### Exercise brief
Begin at the line below that has "Toggle the backup" and stop after the line that has "Task: Click the Street View button label". Please restate only those lines, word for word.

### Material for this exercise
-------

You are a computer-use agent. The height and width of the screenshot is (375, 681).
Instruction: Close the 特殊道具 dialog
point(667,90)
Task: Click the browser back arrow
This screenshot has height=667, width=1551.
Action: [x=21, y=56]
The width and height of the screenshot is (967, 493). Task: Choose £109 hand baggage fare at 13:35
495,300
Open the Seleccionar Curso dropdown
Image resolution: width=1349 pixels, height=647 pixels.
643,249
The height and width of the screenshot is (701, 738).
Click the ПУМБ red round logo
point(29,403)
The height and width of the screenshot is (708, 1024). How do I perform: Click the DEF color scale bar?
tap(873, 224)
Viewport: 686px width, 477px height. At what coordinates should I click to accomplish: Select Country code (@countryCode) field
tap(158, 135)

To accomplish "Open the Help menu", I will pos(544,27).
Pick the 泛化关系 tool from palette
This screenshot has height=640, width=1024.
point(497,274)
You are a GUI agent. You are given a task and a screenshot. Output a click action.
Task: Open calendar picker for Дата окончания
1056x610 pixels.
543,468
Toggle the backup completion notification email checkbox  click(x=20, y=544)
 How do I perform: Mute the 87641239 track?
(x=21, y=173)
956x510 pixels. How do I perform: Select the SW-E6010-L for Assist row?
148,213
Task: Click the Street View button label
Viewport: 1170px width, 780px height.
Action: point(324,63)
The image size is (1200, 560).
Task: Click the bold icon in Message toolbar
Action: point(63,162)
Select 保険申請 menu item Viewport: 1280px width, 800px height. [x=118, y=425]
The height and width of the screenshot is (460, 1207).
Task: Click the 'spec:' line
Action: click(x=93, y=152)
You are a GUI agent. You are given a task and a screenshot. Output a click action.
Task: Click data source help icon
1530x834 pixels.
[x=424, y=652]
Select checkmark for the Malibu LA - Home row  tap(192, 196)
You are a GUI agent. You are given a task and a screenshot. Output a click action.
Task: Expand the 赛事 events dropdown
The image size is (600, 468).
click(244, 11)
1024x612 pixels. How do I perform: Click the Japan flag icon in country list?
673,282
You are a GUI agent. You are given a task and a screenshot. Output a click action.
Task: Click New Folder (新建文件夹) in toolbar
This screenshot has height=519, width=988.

-------

### Result
Toggle the backup completion notification email checkbox  click(x=20, y=544)
 How do I perform: Mute the 87641239 track?
(x=21, y=173)
956x510 pixels. How do I perform: Select the SW-E6010-L for Assist row?
148,213
Task: Click the Street View button label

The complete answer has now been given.